■ **Exercise aim**
The full listing below should be returned without a single change.

■ **Provided records**
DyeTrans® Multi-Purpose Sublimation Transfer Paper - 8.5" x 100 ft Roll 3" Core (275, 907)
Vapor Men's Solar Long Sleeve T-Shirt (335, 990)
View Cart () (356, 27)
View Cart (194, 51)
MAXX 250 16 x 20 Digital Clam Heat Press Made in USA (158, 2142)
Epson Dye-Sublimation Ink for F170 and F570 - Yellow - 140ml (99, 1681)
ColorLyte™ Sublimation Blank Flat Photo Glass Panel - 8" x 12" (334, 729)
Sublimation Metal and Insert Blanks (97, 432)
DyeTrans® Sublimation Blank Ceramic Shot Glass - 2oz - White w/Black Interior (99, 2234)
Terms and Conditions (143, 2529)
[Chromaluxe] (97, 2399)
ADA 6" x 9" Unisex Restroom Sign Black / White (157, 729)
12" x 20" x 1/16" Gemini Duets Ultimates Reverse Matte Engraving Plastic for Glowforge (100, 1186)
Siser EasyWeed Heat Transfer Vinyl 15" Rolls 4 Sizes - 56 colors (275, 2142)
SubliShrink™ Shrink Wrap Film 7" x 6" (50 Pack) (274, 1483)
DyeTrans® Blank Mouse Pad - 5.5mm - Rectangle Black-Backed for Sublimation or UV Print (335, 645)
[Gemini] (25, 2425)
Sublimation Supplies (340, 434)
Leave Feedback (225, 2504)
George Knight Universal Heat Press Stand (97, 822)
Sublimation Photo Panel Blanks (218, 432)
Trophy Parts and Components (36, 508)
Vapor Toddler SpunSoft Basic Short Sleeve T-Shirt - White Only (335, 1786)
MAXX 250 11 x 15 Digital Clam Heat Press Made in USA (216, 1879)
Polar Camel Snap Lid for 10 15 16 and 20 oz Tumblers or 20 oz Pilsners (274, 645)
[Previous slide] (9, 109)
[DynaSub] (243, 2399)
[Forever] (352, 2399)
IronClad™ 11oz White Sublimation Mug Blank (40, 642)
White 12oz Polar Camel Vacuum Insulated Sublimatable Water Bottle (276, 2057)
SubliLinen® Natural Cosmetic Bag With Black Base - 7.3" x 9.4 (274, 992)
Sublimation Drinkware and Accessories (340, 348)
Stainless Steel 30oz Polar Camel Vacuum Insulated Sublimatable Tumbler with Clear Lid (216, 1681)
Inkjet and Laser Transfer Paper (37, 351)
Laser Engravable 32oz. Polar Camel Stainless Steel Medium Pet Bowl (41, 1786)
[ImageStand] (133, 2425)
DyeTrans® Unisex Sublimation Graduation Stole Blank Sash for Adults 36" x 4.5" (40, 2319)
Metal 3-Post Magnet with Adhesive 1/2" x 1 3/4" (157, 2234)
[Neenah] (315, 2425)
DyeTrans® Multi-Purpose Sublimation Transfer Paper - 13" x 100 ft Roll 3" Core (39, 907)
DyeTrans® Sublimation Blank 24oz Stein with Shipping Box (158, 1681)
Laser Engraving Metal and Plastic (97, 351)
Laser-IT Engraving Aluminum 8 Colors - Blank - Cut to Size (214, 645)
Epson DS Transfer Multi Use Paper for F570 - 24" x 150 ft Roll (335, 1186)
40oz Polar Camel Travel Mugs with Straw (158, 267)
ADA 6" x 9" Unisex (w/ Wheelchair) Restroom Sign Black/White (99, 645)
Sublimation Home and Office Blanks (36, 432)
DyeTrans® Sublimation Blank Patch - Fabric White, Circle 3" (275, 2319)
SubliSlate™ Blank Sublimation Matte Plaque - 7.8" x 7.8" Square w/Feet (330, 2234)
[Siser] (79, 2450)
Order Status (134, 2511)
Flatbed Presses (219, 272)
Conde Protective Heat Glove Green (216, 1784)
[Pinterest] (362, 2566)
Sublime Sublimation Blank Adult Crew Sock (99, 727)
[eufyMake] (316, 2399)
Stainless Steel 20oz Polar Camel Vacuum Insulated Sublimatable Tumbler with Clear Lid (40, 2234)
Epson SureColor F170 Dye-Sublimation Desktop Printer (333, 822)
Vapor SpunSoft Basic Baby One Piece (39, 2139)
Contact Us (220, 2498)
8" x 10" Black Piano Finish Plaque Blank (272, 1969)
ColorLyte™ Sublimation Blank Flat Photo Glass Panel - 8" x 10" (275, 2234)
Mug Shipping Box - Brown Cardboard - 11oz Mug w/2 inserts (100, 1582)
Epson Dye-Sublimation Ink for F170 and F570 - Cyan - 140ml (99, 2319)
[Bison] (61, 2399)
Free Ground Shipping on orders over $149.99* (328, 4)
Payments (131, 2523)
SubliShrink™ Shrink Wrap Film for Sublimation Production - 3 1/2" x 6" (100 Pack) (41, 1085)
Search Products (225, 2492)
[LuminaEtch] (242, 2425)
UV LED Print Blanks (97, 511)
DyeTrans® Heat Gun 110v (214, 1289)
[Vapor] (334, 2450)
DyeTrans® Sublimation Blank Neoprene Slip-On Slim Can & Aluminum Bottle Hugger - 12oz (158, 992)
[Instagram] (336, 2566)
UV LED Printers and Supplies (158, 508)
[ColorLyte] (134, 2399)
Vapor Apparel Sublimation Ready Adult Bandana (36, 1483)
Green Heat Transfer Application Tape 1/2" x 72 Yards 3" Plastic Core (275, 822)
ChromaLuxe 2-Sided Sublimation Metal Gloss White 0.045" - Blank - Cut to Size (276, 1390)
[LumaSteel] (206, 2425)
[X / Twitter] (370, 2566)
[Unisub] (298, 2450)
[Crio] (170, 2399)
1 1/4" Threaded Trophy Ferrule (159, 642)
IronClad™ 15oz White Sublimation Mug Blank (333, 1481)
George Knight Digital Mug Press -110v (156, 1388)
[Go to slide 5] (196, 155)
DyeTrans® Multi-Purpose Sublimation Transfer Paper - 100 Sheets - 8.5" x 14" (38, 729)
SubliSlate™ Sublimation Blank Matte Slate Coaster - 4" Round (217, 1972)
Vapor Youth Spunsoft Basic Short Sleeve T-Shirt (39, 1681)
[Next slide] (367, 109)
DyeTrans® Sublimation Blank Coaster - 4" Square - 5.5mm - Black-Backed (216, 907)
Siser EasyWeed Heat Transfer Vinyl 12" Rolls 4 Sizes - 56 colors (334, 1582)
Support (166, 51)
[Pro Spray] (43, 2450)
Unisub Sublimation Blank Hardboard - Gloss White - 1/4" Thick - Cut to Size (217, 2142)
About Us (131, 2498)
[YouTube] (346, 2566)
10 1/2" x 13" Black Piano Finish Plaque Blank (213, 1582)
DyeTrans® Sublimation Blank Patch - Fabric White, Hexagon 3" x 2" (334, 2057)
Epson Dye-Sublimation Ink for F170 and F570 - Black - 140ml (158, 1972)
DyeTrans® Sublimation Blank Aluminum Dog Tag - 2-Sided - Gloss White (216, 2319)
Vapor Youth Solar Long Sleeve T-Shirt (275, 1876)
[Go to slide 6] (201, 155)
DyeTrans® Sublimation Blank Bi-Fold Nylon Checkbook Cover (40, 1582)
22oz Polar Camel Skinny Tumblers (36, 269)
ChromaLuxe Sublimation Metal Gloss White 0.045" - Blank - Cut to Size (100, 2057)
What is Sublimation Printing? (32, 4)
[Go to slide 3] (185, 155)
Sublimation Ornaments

■ **Finished task**
DyeTrans® Multi-Purpose Sublimation Transfer Paper - 8.5" x 100 ft Roll 3" Core (275, 907)
Vapor Men's Solar Long Sleeve T-Shirt (335, 990)
View Cart () (356, 27)
View Cart (194, 51)
MAXX 250 16 x 20 Digital Clam Heat Press Made in USA (158, 2142)
Epson Dye-Sublimation Ink for F170 and F570 - Yellow - 140ml (99, 1681)
ColorLyte™ Sublimation Blank Flat Photo Glass Panel - 8" x 12" (334, 729)
Sublimation Metal and Insert Blanks (97, 432)
DyeTrans® Sublimation Blank Ceramic Shot Glass - 2oz - White w/Black Interior (99, 2234)
Terms and Conditions (143, 2529)
[Chromaluxe] (97, 2399)
ADA 6" x 9" Unisex Restroom Sign Black / White (157, 729)
12" x 20" x 1/16" Gemini Duets Ultimates Reverse Matte Engraving Plastic for Glowforge (100, 1186)
Siser EasyWeed Heat Transfer Vinyl 15" Rolls 4 Sizes - 56 colors (275, 2142)
SubliShrink™ Shrink Wrap Film 7" x 6" (50 Pack) (274, 1483)
DyeTrans® Blank Mouse Pad - 5.5mm - Rectangle Black-Backed for Sublimation or UV Print (335, 645)
[Gemini] (25, 2425)
Sublimation Supplies (340, 434)
Leave Feedback (225, 2504)
George Knight Universal Heat Press Stand (97, 822)
Sublimation Photo Panel Blanks (218, 432)
Trophy Parts and Components (36, 508)
Vapor Toddler SpunSoft Basic Short Sleeve T-Shirt - White Only (335, 1786)
MAXX 250 11 x 15 Digital Clam Heat Press Made in USA (216, 1879)
Polar Camel Snap Lid for 10 15 16 and 20 oz Tumblers or 20 oz Pilsners (274, 645)
[Previous slide] (9, 109)
[DynaSub] (243, 2399)
[Forever] (352, 2399)
IronClad™ 11oz White Sublimation Mug Blank (40, 642)
White 12oz Polar Camel Vacuum Insulated Sublimatable Water Bottle (276, 2057)
SubliLinen® Natural Cosmetic Bag With Black Base - 7.3" x 9.4 (274, 992)
Sublimation Drinkware and Accessories (340, 348)
Stainless Steel 30oz Polar Camel Vacuum Insulated Sublimatable Tumbler with Clear Lid (216, 1681)
Inkjet and Laser Transfer Paper (37, 351)
Laser Engravable 32oz. Polar Camel Stainless Steel Medium Pet Bowl (41, 1786)
[ImageStand] (133, 2425)
DyeTrans® Unisex Sublimation Graduation Stole Blank Sash for Adults 36" x 4.5" (40, 2319)
Metal 3-Post Magnet with Adhesive 1/2" x 1 3/4" (157, 2234)
[Neenah] (315, 2425)
DyeTrans® Multi-Purpose Sublimation Transfer Paper - 13" x 100 ft Roll 3" Core (39, 907)
DyeTrans® Sublimation Blank 24oz Stein with Shipping Box (158, 1681)
Laser Engraving Metal and Plastic (97, 351)
Laser-IT Engraving Aluminum 8 Colors - Blank - Cut to Size (214, 645)
Epson DS Transfer Multi Use Paper for F570 - 24" x 150 ft Roll (335, 1186)
40oz Polar Camel Travel Mugs with Straw (158, 267)
ADA 6" x 9" Unisex (w/ Wheelchair) Restroom Sign Black/White (99, 645)
Sublimation Home and Office Blanks (36, 432)
DyeTrans® Sublimation Blank Patch - Fabric White, Circle 3" (275, 2319)
SubliSlate™ Blank Sublimation Matte Plaque - 7.8" x 7.8" Square w/Feet (330, 2234)
[Siser] (79, 2450)
Order Status (134, 2511)
Flatbed Presses (219, 272)
Conde Protective Heat Glove Green (216, 1784)
[Pinterest] (362, 2566)
Sublime Sublimation Blank Adult Crew Sock (99, 727)
[eufyMake] (316, 2399)
Stainless Steel 20oz Polar Camel Vacuum Insulated Sublimatable Tumbler with Clear Lid (40, 2234)
Epson SureColor F170 Dye-Sublimation Desktop Printer (333, 822)
Vapor SpunSoft Basic Baby One Piece (39, 2139)
Contact Us (220, 2498)
8" x 10" Black Piano Finish Plaque Blank (272, 1969)
ColorLyte™ Sublimation Blank Flat Photo Glass Panel - 8" x 10" (275, 2234)
Mug Shipping Box - Brown Cardboard - 11oz Mug w/2 inserts (100, 1582)
Epson Dye-Sublimation Ink for F170 and F570 - Cyan - 140ml (99, 2319)
[Bison] (61, 2399)
Free Ground Shipping on orders over $149.99* (328, 4)
Payments (131, 2523)
SubliShrink™ Shrink Wrap Film for Sublimation Production - 3 1/2" x 6" (100 Pack) (41, 1085)
Search Products (225, 2492)
[LuminaEtch] (242, 2425)
UV LED Print Blanks (97, 511)
DyeTrans® Heat Gun 110v (214, 1289)
[Vapor] (334, 2450)
DyeTrans® Sublimation Blank Neoprene Slip-On Slim Can & Aluminum Bottle Hugger - 12oz (158, 992)
[Instagram] (336, 2566)
UV LED Printers and Supplies (158, 508)
[ColorLyte] (134, 2399)
Vapor Apparel Sublimation Ready Adult Bandana (36, 1483)
Green Heat Transfer Application Tape 1/2" x 72 Yards 3" Plastic Core (275, 822)
ChromaLuxe 2-Sided Sublimation Metal Gloss White 0.045" - Blank - Cut to Size (276, 1390)
[LumaSteel] (206, 2425)
[X / Twitter] (370, 2566)
[Unisub] (298, 2450)
[Crio] (170, 2399)
1 1/4" Threaded Trophy Ferrule (159, 642)
IronClad™ 15oz White Sublimation Mug Blank (333, 1481)
George Knight Digital Mug Press -110v (156, 1388)
[Go to slide 5] (196, 155)
DyeTrans® Multi-Purpose Sublimation Transfer Paper - 100 Sheets - 8.5" x 14" (38, 729)
SubliSlate™ Sublimation Blank Matte Slate Coaster - 4" Round (217, 1972)
Vapor Youth Spunsoft Basic Short Sleeve T-Shirt (39, 1681)
[Next slide] (367, 109)
DyeTrans® Sublimation Blank Coaster - 4" Square - 5.5mm - Black-Backed (216, 907)
Siser EasyWeed Heat Transfer Vinyl 12" Rolls 4 Sizes - 56 colors (334, 1582)
Support (166, 51)
[Pro Spray] (43, 2450)
Unisub Sublimation Blank Hardboard - Gloss White - 1/4" Thick - Cut to Size (217, 2142)
About Us (131, 2498)
[YouTube] (346, 2566)
10 1/2" x 13" Black Piano Finish Plaque Blank (213, 1582)
DyeTrans® Sublimation Blank Patch - Fabric White, Hexagon 3" x 2" (334, 2057)
Epson Dye-Sublimation Ink for F170 and F570 - Black - 140ml (158, 1972)
DyeTrans® Sublimation Blank Aluminum Dog Tag - 2-Sided - Gloss White (216, 2319)
Vapor Youth Solar Long Sleeve T-Shirt (275, 1876)
[Go to slide 6] (201, 155)
DyeTrans® Sublimation Blank Bi-Fold Nylon Checkbook Cover (40, 1582)
22oz Polar Camel Skinny Tumblers (36, 269)
ChromaLuxe Sublimation Metal Gloss White 0.045" - Blank - Cut to Size (100, 2057)
What is Sublimation Printing? (32, 4)
[Go to slide 3] (185, 155)
Sublimation Ornaments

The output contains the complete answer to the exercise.